__What the task requires__.
Every entry below must be copied exactly, with nothing left out.

__Listed entries__.
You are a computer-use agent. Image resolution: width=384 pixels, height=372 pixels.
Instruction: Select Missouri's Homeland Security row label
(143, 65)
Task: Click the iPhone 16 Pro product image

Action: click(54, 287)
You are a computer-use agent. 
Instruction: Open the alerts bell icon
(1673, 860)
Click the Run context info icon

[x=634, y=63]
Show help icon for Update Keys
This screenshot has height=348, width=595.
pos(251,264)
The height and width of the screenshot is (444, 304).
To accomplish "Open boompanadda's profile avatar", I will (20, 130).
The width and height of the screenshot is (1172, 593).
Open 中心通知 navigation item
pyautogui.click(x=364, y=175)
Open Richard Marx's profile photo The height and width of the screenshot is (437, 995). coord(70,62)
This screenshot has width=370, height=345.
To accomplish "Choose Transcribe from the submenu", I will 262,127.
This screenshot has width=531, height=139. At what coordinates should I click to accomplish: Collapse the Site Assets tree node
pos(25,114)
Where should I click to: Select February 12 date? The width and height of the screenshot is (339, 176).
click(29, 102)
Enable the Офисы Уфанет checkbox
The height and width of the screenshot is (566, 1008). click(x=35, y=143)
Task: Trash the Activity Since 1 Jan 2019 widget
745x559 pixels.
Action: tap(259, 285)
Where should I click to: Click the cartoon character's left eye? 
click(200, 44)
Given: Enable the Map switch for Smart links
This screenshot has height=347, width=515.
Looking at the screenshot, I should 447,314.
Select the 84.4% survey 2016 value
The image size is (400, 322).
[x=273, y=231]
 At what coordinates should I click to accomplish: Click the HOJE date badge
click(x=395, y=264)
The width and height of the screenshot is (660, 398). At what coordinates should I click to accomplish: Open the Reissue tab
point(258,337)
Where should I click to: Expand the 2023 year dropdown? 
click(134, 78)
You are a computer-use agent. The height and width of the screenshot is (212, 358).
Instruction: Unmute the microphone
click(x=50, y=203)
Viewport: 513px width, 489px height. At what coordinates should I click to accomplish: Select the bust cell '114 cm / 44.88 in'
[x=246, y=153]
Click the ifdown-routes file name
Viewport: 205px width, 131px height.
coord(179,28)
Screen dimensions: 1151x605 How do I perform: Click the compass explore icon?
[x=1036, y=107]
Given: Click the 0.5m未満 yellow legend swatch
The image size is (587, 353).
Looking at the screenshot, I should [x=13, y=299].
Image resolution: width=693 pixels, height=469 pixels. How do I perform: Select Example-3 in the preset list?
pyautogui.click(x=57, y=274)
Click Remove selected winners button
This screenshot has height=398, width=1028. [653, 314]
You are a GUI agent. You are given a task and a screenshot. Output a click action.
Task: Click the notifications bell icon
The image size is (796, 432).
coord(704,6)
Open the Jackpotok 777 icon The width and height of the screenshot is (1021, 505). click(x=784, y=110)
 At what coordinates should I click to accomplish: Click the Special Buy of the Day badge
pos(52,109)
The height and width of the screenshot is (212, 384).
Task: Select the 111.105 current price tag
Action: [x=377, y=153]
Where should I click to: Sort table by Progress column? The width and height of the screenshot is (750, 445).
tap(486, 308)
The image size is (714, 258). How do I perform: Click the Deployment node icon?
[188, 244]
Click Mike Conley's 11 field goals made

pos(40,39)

__Task answer__.
You are a computer-use agent. Image resolution: width=384 pixels, height=372 pixels.
Instruction: Select Missouri's Homeland Security row label
(143, 65)
Task: Click the iPhone 16 Pro product image

Action: click(54, 287)
You are a computer-use agent. 
Instruction: Open the alerts bell icon
(1673, 860)
Click the Run context info icon

[x=634, y=63]
Show help icon for Update Keys
This screenshot has height=348, width=595.
pos(251,264)
The height and width of the screenshot is (444, 304).
To accomplish "Open boompanadda's profile avatar", I will (20, 130).
The width and height of the screenshot is (1172, 593).
Open 中心通知 navigation item
pyautogui.click(x=364, y=175)
Open Richard Marx's profile photo The height and width of the screenshot is (437, 995). coord(70,62)
This screenshot has width=370, height=345.
To accomplish "Choose Transcribe from the submenu", I will 262,127.
This screenshot has width=531, height=139. At what coordinates should I click to accomplish: Collapse the Site Assets tree node
pos(25,114)
Where should I click to: Select February 12 date? The width and height of the screenshot is (339, 176).
click(29, 102)
Enable the Офисы Уфанет checkbox
The height and width of the screenshot is (566, 1008). click(x=35, y=143)
Task: Trash the Activity Since 1 Jan 2019 widget
745x559 pixels.
Action: tap(259, 285)
Where should I click to: Click the cartoon character's left eye? 
click(200, 44)
Given: Enable the Map switch for Smart links
This screenshot has height=347, width=515.
Looking at the screenshot, I should 447,314.
Select the 84.4% survey 2016 value
The image size is (400, 322).
[x=273, y=231]
 At what coordinates should I click to accomplish: Click the HOJE date badge
click(x=395, y=264)
The width and height of the screenshot is (660, 398). At what coordinates should I click to accomplish: Open the Reissue tab
point(258,337)
Where should I click to: Expand the 2023 year dropdown? 
click(134, 78)
You are a computer-use agent. The height and width of the screenshot is (212, 358).
Instruction: Unmute the microphone
click(x=50, y=203)
Viewport: 513px width, 489px height. At what coordinates should I click to accomplish: Select the bust cell '114 cm / 44.88 in'
[x=246, y=153]
Click the ifdown-routes file name
Viewport: 205px width, 131px height.
coord(179,28)
Screen dimensions: 1151x605 How do I perform: Click the compass explore icon?
[x=1036, y=107]
Given: Click the 0.5m未満 yellow legend swatch
The image size is (587, 353).
Looking at the screenshot, I should [x=13, y=299].
Image resolution: width=693 pixels, height=469 pixels. How do I perform: Select Example-3 in the preset list?
pyautogui.click(x=57, y=274)
Click Remove selected winners button
This screenshot has height=398, width=1028. [653, 314]
You are a GUI agent. You are given a task and a screenshot. Output a click action.
Task: Click the notifications bell icon
The image size is (796, 432).
coord(704,6)
Open the Jackpotok 777 icon The width and height of the screenshot is (1021, 505). click(x=784, y=110)
 At what coordinates should I click to accomplish: Click the Special Buy of the Day badge
pos(52,109)
The height and width of the screenshot is (212, 384).
Task: Select the 111.105 current price tag
Action: [x=377, y=153]
Where should I click to: Sort table by Progress column? The width and height of the screenshot is (750, 445).
tap(486, 308)
The image size is (714, 258). How do I perform: Click the Deployment node icon?
[188, 244]
Click Mike Conley's 11 field goals made

pos(40,39)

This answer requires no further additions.